Here’s the part that usually gets glossed over. Platforms don’t beat applications by building better products. They beat them by pricing the application’s core offering at marginal cost, because they earn their margin one layer down. Lovable has to charge enough to cover Anthropic’s API fees plus a margin of its own. Anthropic can charge the API fees and nothing else. That’s not a product fight. That’s a cost-structure fight the application literally cannot win.
This is why infrastructure and platforms age better than applications. The value in infrastructure accrues to whoever owns the layer everything else depends on. Applications sit above that layer, exposed. Infrastructure sits below it, collecting rent. AWS doesn’t worry about which startups it’s hosting. It charges them all. Stripe doesn’t care which e-commerce model wins. Every transaction runs through the rails regardless. The infrastructure provider’s business gets stronger as the ecosystem above it grows, even when individual applications inside that ecosystem fail or get absorbed.
What Actually Survives
So what does defensibility actually look like?
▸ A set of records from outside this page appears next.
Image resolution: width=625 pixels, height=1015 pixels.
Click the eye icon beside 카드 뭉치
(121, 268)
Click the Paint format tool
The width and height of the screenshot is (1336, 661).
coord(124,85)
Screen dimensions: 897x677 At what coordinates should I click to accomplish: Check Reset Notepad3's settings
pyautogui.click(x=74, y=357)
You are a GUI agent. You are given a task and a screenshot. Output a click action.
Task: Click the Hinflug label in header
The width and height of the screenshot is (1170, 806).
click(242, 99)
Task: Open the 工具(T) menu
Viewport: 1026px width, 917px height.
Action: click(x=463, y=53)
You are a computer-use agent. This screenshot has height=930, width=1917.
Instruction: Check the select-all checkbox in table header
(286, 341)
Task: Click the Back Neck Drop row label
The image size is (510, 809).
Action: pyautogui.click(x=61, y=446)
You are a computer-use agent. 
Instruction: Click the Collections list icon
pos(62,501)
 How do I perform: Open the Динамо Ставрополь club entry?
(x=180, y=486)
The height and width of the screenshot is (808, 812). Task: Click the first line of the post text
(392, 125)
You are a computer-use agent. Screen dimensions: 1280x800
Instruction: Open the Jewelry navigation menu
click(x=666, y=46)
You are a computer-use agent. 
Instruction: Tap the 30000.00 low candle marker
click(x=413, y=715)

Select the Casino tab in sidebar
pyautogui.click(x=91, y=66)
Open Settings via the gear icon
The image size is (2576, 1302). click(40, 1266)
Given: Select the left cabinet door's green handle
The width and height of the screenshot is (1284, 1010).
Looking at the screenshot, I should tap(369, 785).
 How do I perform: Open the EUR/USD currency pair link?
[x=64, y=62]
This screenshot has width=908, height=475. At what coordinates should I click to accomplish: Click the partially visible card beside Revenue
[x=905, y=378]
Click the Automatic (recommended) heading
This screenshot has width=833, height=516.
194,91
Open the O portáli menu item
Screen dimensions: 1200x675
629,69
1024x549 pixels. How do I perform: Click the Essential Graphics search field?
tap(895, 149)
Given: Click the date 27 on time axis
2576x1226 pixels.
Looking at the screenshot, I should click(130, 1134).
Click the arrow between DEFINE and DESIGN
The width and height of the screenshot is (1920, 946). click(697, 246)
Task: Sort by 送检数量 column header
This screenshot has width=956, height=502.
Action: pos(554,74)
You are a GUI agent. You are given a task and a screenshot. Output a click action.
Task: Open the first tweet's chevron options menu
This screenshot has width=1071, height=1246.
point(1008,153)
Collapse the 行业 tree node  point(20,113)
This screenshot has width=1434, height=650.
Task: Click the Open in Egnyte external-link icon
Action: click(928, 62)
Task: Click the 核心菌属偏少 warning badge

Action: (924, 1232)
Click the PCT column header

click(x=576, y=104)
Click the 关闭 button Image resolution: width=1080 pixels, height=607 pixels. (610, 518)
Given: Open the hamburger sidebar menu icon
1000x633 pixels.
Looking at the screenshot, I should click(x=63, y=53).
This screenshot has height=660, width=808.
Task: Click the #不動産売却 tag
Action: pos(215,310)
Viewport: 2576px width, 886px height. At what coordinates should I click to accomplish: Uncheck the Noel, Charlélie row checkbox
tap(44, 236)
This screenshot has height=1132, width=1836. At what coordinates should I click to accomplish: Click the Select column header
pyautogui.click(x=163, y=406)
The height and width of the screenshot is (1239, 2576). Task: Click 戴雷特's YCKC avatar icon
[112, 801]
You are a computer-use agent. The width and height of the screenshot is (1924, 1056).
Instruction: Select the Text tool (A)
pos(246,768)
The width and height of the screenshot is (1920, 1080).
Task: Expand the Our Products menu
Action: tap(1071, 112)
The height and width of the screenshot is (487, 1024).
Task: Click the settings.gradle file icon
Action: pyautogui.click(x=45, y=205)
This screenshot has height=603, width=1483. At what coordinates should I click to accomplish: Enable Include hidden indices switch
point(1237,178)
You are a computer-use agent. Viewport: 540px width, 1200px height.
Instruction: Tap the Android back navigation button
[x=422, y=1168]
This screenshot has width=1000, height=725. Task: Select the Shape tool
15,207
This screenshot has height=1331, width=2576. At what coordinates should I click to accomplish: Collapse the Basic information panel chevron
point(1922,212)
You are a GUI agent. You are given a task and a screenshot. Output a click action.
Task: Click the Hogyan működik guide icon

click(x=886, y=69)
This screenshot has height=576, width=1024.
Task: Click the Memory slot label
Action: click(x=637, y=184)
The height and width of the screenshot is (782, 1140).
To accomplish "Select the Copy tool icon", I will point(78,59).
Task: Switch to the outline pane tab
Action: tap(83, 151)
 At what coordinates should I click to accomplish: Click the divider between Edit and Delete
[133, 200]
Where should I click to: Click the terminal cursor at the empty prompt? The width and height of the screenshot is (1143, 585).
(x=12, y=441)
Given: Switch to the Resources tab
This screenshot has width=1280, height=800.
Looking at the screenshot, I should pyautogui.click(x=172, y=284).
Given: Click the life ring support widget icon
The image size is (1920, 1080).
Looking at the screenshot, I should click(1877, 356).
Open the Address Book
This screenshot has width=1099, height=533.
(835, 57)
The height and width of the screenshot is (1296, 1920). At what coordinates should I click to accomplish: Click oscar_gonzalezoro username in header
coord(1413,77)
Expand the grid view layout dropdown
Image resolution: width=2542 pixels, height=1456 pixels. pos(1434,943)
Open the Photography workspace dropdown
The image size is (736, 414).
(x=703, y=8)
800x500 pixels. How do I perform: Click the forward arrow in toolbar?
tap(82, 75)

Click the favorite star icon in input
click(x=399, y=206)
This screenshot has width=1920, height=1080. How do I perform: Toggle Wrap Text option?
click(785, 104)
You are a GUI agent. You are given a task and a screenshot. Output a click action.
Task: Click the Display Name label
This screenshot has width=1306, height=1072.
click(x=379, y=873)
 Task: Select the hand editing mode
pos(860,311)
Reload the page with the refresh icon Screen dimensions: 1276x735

UX gets copied. Speed-to-market is table stakes. The companies that are hard to displace share a few characteristics. They’re sitting on proprietary data that compounds the longer you use the product. They’re embedded in workflows where switching costs are real, not theoretical. Or they’re operating in domains where regulatory complexity, trust relationships, or distribution networks create friction that can’t just be shipped around.
The companies that are genuinely hard to compete with aren’t the ones with the best product at a moment in time. They’re the ones where the underlying layer is doing work that’s invisible until you try to remove it… existing data relationships, compliance infrastructure, deep integration into how an industry actually operates. The enabling technology makes them faster. It doesn’t make them fragile.
If you’re allocating capital into the AI application layer right now, run every deal through one filter. If Anthropic, or OpenAI, or whoever sits underneath shipped the adjacent product tomorrow at cost, what survives? If the answer is the brand, the UX, or the growth curve, you’re underwriting a time-limited arbitrage dressed as a company. The price should reflect that. The companies worth paying up for are the ones where the answer is proprietary data, embedded workflows, regulated distribution, or trust relationships the model provider structurally can’t replicate by shipping a feature.
A lot of what gets funded as category-defining turns out to be a feature of the layer below it. Some of them have real revenue on the way to figuring that out. But if the honest answer to “could the infrastructure provider absorb this if they wanted to” is yes… that’s borrowed time.
The more useful question for anyone building right now isn’t “how do I avoid getting copied.” It’s “what am I building that compounds in a way they can’t replicate.”
Most founders haven’t answered that yet.